- TASK PROMPT: Starting at the top line and ending at the last, restate the records exactly.
BEGIN
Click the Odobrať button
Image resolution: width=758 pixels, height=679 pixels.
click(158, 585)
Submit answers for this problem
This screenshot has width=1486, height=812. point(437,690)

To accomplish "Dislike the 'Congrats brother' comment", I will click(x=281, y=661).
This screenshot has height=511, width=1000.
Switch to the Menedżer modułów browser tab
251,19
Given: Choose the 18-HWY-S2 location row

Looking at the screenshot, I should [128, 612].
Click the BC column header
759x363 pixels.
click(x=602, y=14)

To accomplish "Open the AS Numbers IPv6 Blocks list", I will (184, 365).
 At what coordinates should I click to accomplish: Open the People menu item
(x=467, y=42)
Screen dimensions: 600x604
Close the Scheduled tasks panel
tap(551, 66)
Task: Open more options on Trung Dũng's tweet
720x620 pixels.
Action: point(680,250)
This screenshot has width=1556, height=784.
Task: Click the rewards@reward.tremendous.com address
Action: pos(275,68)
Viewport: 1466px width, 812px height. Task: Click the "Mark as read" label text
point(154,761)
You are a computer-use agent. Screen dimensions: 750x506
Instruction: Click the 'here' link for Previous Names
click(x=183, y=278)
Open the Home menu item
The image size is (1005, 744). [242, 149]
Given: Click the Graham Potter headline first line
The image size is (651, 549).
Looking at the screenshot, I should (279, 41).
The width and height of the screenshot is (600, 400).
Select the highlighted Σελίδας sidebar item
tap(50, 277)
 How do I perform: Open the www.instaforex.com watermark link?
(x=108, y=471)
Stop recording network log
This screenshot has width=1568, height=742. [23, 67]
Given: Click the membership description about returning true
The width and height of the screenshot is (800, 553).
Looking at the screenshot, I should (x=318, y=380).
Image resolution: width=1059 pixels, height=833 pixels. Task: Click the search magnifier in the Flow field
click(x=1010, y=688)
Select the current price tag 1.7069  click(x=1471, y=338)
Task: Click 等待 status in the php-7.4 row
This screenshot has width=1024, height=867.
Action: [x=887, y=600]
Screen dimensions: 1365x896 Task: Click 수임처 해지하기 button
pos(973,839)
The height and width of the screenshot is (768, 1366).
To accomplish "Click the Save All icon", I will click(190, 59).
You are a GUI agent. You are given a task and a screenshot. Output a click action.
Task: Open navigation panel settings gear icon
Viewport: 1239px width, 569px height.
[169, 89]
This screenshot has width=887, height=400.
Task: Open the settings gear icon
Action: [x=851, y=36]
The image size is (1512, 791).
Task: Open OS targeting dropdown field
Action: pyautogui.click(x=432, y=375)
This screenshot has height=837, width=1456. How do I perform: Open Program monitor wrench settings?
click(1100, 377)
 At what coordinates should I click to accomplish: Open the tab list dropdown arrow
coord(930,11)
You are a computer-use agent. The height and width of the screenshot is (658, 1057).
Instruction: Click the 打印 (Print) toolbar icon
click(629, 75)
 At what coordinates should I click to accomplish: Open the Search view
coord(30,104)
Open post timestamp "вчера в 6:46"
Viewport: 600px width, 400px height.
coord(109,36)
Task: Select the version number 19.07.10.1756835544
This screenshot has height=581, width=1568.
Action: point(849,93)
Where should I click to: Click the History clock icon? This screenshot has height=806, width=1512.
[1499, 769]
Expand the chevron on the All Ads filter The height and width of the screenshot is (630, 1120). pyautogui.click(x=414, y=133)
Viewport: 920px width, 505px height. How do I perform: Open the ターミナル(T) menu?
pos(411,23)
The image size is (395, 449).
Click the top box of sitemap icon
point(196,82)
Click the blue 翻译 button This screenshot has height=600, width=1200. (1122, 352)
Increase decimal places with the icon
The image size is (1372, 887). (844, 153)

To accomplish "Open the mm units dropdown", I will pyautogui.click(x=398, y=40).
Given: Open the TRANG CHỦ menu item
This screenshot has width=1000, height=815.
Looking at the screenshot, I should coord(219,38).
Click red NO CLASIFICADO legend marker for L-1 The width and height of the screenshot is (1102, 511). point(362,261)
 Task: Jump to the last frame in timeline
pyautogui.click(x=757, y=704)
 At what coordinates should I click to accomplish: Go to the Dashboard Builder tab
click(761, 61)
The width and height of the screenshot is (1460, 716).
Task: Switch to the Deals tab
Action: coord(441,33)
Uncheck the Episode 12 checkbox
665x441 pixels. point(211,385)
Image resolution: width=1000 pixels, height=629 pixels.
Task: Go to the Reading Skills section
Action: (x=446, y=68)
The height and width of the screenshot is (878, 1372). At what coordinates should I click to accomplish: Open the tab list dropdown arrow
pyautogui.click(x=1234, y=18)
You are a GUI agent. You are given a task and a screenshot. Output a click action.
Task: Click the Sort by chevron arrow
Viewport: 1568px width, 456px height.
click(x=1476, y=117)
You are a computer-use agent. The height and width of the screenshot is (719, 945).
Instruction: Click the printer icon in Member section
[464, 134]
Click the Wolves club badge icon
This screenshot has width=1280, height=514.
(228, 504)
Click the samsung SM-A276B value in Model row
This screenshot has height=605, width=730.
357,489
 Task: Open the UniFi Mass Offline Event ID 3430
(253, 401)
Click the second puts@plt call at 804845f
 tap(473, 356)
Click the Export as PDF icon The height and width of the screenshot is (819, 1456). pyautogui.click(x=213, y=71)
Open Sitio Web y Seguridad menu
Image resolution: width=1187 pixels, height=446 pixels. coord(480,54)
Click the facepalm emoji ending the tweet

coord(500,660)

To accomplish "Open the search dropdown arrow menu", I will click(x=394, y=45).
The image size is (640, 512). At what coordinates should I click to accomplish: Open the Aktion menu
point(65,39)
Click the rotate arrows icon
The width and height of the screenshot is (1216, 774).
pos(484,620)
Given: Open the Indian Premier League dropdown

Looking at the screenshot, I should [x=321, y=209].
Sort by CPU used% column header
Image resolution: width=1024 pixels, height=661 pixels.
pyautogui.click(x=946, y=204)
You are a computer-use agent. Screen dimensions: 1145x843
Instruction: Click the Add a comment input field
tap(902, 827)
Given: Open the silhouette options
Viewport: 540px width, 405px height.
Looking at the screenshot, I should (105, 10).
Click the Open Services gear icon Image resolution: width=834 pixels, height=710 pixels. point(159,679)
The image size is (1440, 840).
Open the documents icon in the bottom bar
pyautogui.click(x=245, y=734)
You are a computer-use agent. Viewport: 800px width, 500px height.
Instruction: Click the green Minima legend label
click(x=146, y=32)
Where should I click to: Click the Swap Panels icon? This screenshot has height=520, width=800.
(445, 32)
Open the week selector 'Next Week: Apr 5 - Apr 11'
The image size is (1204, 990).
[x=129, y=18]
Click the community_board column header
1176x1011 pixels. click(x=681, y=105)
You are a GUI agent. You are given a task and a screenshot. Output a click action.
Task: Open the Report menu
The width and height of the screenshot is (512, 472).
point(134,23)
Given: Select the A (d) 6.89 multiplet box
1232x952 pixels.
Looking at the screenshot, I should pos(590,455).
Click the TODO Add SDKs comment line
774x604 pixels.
END
- WRITTEN SOLUTION:
Click the Odobrať button
Image resolution: width=758 pixels, height=679 pixels.
click(158, 585)
Submit answers for this problem
This screenshot has width=1486, height=812. point(437,690)

To accomplish "Dislike the 'Congrats brother' comment", I will click(x=281, y=661).
This screenshot has height=511, width=1000.
Switch to the Menedżer modułów browser tab
251,19
Given: Choose the 18-HWY-S2 location row

Looking at the screenshot, I should [128, 612].
Click the BC column header
759x363 pixels.
click(x=602, y=14)

To accomplish "Open the AS Numbers IPv6 Blocks list", I will (184, 365).
 At what coordinates should I click to accomplish: Open the People menu item
(x=467, y=42)
Screen dimensions: 600x604
Close the Scheduled tasks panel
tap(551, 66)
Task: Open more options on Trung Dũng's tweet
720x620 pixels.
Action: point(680,250)
This screenshot has width=1556, height=784.
Task: Click the rewards@reward.tremendous.com address
Action: pos(275,68)
Viewport: 1466px width, 812px height. Task: Click the "Mark as read" label text
point(154,761)
You are a computer-use agent. Screen dimensions: 750x506
Instruction: Click the 'here' link for Previous Names
click(x=183, y=278)
Open the Home menu item
The image size is (1005, 744). [242, 149]
Given: Click the Graham Potter headline first line
The image size is (651, 549).
Looking at the screenshot, I should (279, 41).
The width and height of the screenshot is (600, 400).
Select the highlighted Σελίδας sidebar item
tap(50, 277)
 How do I perform: Open the www.instaforex.com watermark link?
(x=108, y=471)
Stop recording network log
This screenshot has width=1568, height=742. [23, 67]
Given: Click the membership description about returning true
The width and height of the screenshot is (800, 553).
Looking at the screenshot, I should (x=318, y=380).
Image resolution: width=1059 pixels, height=833 pixels. Task: Click the search magnifier in the Flow field
click(x=1010, y=688)
Select the current price tag 1.7069  click(x=1471, y=338)
Task: Click 等待 status in the php-7.4 row
This screenshot has width=1024, height=867.
Action: [x=887, y=600]
Screen dimensions: 1365x896 Task: Click 수임처 해지하기 button
pos(973,839)
The height and width of the screenshot is (768, 1366).
To accomplish "Click the Save All icon", I will click(190, 59).
You are a GUI agent. You are given a task and a screenshot. Output a click action.
Task: Open navigation panel settings gear icon
Viewport: 1239px width, 569px height.
[169, 89]
This screenshot has width=887, height=400.
Task: Open the settings gear icon
Action: [x=851, y=36]
The image size is (1512, 791).
Task: Open OS targeting dropdown field
Action: pyautogui.click(x=432, y=375)
This screenshot has height=837, width=1456. How do I perform: Open Program monitor wrench settings?
click(1100, 377)
 At what coordinates should I click to accomplish: Open the tab list dropdown arrow
coord(930,11)
You are a computer-use agent. The height and width of the screenshot is (658, 1057).
Instruction: Click the 打印 (Print) toolbar icon
click(629, 75)
 At what coordinates should I click to accomplish: Open the Search view
coord(30,104)
Open post timestamp "вчера в 6:46"
Viewport: 600px width, 400px height.
coord(109,36)
Task: Select the version number 19.07.10.1756835544
This screenshot has height=581, width=1568.
Action: point(849,93)
Where should I click to: Click the History clock icon? This screenshot has height=806, width=1512.
[1499, 769]
Expand the chevron on the All Ads filter The height and width of the screenshot is (630, 1120). pyautogui.click(x=414, y=133)
Viewport: 920px width, 505px height. How do I perform: Open the ターミナル(T) menu?
pos(411,23)
The image size is (395, 449).
Click the top box of sitemap icon
point(196,82)
Click the blue 翻译 button This screenshot has height=600, width=1200. (1122, 352)
Increase decimal places with the icon
The image size is (1372, 887). (844, 153)

To accomplish "Open the mm units dropdown", I will pyautogui.click(x=398, y=40).
Given: Open the TRANG CHỦ menu item
This screenshot has width=1000, height=815.
Looking at the screenshot, I should coord(219,38).
Click red NO CLASIFICADO legend marker for L-1 The width and height of the screenshot is (1102, 511). point(362,261)
 Task: Jump to the last frame in timeline
pyautogui.click(x=757, y=704)
 At what coordinates should I click to accomplish: Go to the Dashboard Builder tab
click(761, 61)
The width and height of the screenshot is (1460, 716).
Task: Switch to the Deals tab
Action: coord(441,33)
Uncheck the Episode 12 checkbox
665x441 pixels. point(211,385)
Image resolution: width=1000 pixels, height=629 pixels.
Task: Go to the Reading Skills section
Action: (x=446, y=68)
The height and width of the screenshot is (878, 1372). At what coordinates should I click to accomplish: Open the tab list dropdown arrow
pyautogui.click(x=1234, y=18)
You are a GUI agent. You are given a task and a screenshot. Output a click action.
Task: Click the Sort by chevron arrow
Viewport: 1568px width, 456px height.
click(x=1476, y=117)
You are a computer-use agent. The height and width of the screenshot is (719, 945).
Instruction: Click the printer icon in Member section
[464, 134]
Click the Wolves club badge icon
This screenshot has width=1280, height=514.
(228, 504)
Click the samsung SM-A276B value in Model row
This screenshot has height=605, width=730.
357,489
 Task: Open the UniFi Mass Offline Event ID 3430
(253, 401)
Click the second puts@plt call at 804845f
 tap(473, 356)
Click the Export as PDF icon The height and width of the screenshot is (819, 1456). pyautogui.click(x=213, y=71)
Open Sitio Web y Seguridad menu
Image resolution: width=1187 pixels, height=446 pixels. coord(480,54)
Click the facepalm emoji ending the tweet

coord(500,660)

To accomplish "Open the search dropdown arrow menu", I will click(x=394, y=45).
The image size is (640, 512). At what coordinates should I click to accomplish: Open the Aktion menu
point(65,39)
Click the rotate arrows icon
The width and height of the screenshot is (1216, 774).
pos(484,620)
Given: Open the Indian Premier League dropdown

Looking at the screenshot, I should [x=321, y=209].
Sort by CPU used% column header
Image resolution: width=1024 pixels, height=661 pixels.
pyautogui.click(x=946, y=204)
You are a computer-use agent. Screen dimensions: 1145x843
Instruction: Click the Add a comment input field
tap(902, 827)
Given: Open the silhouette options
Viewport: 540px width, 405px height.
Looking at the screenshot, I should (105, 10).
Click the Open Services gear icon Image resolution: width=834 pixels, height=710 pixels. point(159,679)
The image size is (1440, 840).
Open the documents icon in the bottom bar
pyautogui.click(x=245, y=734)
You are a computer-use agent. Viewport: 800px width, 500px height.
Instruction: Click the green Minima legend label
click(x=146, y=32)
Where should I click to: Click the Swap Panels icon? This screenshot has height=520, width=800.
(445, 32)
Open the week selector 'Next Week: Apr 5 - Apr 11'
The image size is (1204, 990).
[x=129, y=18]
Click the community_board column header
1176x1011 pixels. click(x=681, y=105)
You are a GUI agent. You are given a task and a screenshot. Output a click action.
Task: Open the Report menu
The width and height of the screenshot is (512, 472).
point(134,23)
Given: Select the A (d) 6.89 multiplet box
1232x952 pixels.
Looking at the screenshot, I should pos(590,455).
Click the TODO Add SDKs comment line
774x604 pixels.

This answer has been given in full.